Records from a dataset
——

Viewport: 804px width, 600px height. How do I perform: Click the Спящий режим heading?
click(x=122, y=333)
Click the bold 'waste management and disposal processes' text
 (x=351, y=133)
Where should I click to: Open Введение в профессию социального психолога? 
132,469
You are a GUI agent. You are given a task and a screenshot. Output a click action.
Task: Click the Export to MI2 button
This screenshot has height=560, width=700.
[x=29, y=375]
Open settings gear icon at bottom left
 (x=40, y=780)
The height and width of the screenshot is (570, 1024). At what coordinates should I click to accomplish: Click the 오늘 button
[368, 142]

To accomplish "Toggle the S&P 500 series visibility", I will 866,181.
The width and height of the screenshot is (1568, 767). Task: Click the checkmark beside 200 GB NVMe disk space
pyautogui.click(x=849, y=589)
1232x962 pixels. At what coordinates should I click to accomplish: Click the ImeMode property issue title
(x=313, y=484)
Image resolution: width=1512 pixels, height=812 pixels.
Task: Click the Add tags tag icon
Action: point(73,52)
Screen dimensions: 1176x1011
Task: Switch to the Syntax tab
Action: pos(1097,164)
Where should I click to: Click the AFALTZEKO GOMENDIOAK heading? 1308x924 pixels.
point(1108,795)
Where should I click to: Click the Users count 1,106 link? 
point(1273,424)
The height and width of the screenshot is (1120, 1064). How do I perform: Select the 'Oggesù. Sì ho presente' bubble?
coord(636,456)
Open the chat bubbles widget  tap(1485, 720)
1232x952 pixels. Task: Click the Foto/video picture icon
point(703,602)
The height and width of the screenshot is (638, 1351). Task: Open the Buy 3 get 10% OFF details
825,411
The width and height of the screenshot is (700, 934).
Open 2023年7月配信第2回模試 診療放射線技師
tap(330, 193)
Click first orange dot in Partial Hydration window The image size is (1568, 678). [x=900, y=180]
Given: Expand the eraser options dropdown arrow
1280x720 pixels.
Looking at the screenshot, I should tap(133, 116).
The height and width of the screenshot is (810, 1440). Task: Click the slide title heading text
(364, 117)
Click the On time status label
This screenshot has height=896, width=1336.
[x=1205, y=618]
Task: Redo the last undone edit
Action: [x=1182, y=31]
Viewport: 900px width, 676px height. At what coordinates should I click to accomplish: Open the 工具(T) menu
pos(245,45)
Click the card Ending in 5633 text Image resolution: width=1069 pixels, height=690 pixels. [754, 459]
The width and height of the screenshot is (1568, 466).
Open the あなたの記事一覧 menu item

——

Activity:
Could you copy out every record above exactly as it appears?

Solution to the exercise:
Viewport: 804px width, 600px height. How do I perform: Click the Спящий режим heading?
click(x=122, y=333)
Click the bold 'waste management and disposal processes' text
 (x=351, y=133)
Where should I click to: Open Введение в профессию социального психолога? 
132,469
You are a GUI agent. You are given a task and a screenshot. Output a click action.
Task: Click the Export to MI2 button
This screenshot has height=560, width=700.
[x=29, y=375]
Open settings gear icon at bottom left
 (x=40, y=780)
The height and width of the screenshot is (570, 1024). At what coordinates should I click to accomplish: Click the 오늘 button
[368, 142]

To accomplish "Toggle the S&P 500 series visibility", I will 866,181.
The width and height of the screenshot is (1568, 767). Task: Click the checkmark beside 200 GB NVMe disk space
pyautogui.click(x=849, y=589)
1232x962 pixels. At what coordinates should I click to accomplish: Click the ImeMode property issue title
(x=313, y=484)
Image resolution: width=1512 pixels, height=812 pixels.
Task: Click the Add tags tag icon
Action: point(73,52)
Screen dimensions: 1176x1011
Task: Switch to the Syntax tab
Action: pos(1097,164)
Where should I click to: Click the AFALTZEKO GOMENDIOAK heading? 1308x924 pixels.
point(1108,795)
Where should I click to: Click the Users count 1,106 link? 
point(1273,424)
The height and width of the screenshot is (1120, 1064). How do I perform: Select the 'Oggesù. Sì ho presente' bubble?
coord(636,456)
Open the chat bubbles widget  tap(1485, 720)
1232x952 pixels. Task: Click the Foto/video picture icon
point(703,602)
The height and width of the screenshot is (638, 1351). Task: Open the Buy 3 get 10% OFF details
825,411
The width and height of the screenshot is (700, 934).
Open 2023年7月配信第2回模試 診療放射線技師
tap(330, 193)
Click first orange dot in Partial Hydration window The image size is (1568, 678). [x=900, y=180]
Given: Expand the eraser options dropdown arrow
1280x720 pixels.
Looking at the screenshot, I should tap(133, 116).
The height and width of the screenshot is (810, 1440). Task: Click the slide title heading text
(364, 117)
Click the On time status label
This screenshot has height=896, width=1336.
[x=1205, y=618]
Task: Redo the last undone edit
Action: [x=1182, y=31]
Viewport: 900px width, 676px height. At what coordinates should I click to accomplish: Open the 工具(T) menu
pos(245,45)
Click the card Ending in 5633 text Image resolution: width=1069 pixels, height=690 pixels. [754, 459]
The width and height of the screenshot is (1568, 466).
Open the あなたの記事一覧 menu item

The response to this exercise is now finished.